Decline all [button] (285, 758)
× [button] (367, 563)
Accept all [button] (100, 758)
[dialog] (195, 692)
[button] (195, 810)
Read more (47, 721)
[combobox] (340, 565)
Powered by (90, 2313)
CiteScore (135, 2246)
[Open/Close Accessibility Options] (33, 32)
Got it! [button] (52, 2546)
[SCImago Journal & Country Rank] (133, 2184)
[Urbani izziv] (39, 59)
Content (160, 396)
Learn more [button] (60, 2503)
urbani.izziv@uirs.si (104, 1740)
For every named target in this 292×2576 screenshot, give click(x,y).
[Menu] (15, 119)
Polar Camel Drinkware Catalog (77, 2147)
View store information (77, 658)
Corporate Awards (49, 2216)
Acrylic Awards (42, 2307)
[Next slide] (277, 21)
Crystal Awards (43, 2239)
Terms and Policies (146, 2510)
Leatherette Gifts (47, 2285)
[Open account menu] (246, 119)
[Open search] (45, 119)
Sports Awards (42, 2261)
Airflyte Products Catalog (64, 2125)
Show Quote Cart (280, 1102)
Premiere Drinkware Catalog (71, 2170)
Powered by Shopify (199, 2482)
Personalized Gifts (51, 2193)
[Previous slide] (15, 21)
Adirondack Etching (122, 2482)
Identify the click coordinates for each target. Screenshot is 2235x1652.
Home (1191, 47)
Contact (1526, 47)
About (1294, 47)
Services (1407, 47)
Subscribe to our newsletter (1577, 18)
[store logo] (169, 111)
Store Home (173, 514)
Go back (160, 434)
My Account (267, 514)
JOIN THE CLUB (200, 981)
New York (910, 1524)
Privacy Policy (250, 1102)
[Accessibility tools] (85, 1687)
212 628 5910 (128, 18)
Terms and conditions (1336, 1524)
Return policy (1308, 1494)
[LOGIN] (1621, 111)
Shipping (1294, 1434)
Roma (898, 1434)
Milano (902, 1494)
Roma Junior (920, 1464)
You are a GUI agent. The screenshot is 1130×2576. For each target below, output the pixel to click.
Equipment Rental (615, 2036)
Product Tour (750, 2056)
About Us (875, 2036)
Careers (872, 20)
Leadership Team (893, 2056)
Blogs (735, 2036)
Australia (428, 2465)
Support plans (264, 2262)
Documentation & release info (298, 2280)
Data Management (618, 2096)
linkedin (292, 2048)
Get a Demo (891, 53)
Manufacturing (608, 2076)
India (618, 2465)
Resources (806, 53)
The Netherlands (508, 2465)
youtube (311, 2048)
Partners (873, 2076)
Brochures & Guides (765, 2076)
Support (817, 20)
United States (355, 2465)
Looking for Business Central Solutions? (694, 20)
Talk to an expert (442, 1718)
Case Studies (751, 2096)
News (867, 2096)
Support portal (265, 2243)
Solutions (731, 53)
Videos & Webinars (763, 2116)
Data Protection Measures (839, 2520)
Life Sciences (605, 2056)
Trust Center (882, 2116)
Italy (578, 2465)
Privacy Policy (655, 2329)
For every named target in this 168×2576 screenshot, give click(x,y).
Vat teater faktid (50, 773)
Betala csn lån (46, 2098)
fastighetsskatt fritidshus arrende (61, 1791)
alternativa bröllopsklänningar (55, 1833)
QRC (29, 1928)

REQUIRED ACTION:
Retype only the stretch of lines above starting at the one with "Roma (898, 1434)" and stopping at the one with "linkedin (292, 2048)", exactly as written, with both kept.

WRITTEN SOLUTION:
Roma (898, 1434)
Milano (902, 1494)
Roma Junior (920, 1464)
You are a GUI agent. The screenshot is 1130×2576. For each target below, output the pixel to click.
Equipment Rental (615, 2036)
Product Tour (750, 2056)
About Us (875, 2036)
Careers (872, 20)
Leadership Team (893, 2056)
Blogs (735, 2036)
Australia (428, 2465)
Support plans (264, 2262)
Documentation & release info (298, 2280)
Data Management (618, 2096)
linkedin (292, 2048)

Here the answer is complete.